EXERCISE PASSAGE:
Then I asked my friendly neighbor how Sport stacks up to Bootcamp in terms of difficulty. She immediately asked with whom I had taken Bootcamp. "Meg," I responded. "Oh, Meg's Bootcamp is notoriously difficult. You started at the top!" That made me feel a little better. She then tells me that Sport was designed to be a hybrid of Cardio and Bootcamp. Since I got through Cardio, she suspects I'll get through Sport just fine.

And she was right. Sport was very challenging, but fun! I had a great time. Just like the Mother Abbess tells Maria in The Sound of Music, you can't run away from your fears--you have to face them. You have to climb every mountain, ford every stream, etc. (That's deep thought #2.)

I learned a lot from my humiliation experience at Core Fusion, and Bootcamp in particular. One of the great things about challenge is that it reveals our weakness--pressure reveals the cracks, then we can do something about it. (Deep thought #3)

TASK: Can you return the text of the fitness class passage between "Then I asked" and "deep thought #2.)", inclusive, word for word?

RAW DATA:
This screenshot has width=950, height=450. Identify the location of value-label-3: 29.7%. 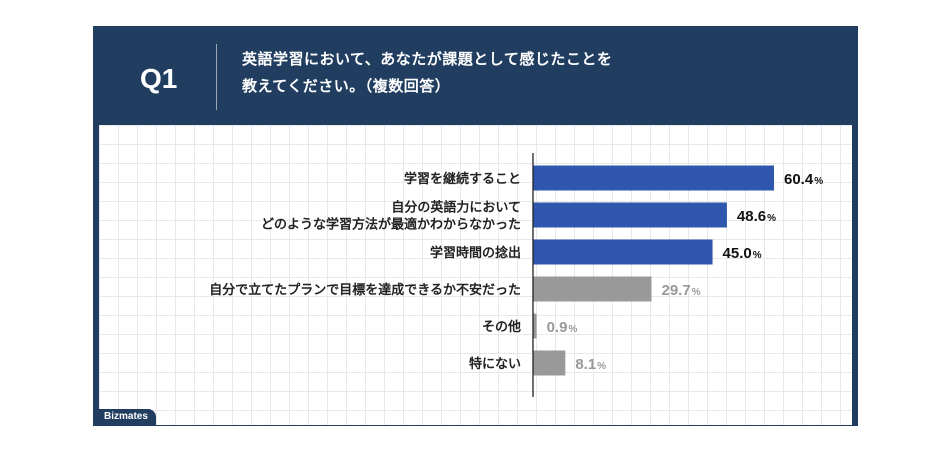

EXERCISE ANSWER:
Then I asked my friendly neighbor how Sport stacks up to Bootcamp in terms of difficulty. She immediately asked with whom I had taken Bootcamp. "Meg," I responded. "Oh, Meg's Bootcamp is notoriously difficult. You started at the top!" That made me feel a little better. She then tells me that Sport was designed to be a hybrid of Cardio and Bootcamp. Since I got through Cardio, she suspects I'll get through Sport just fine.

And she was right. Sport was very challenging, but fun! I had a great time. Just like the Mother Abbess tells Maria in The Sound of Music, you can't run away from your fears--you have to face them. You have to climb every mountain, ford every stream, etc. (That's deep thought #2.)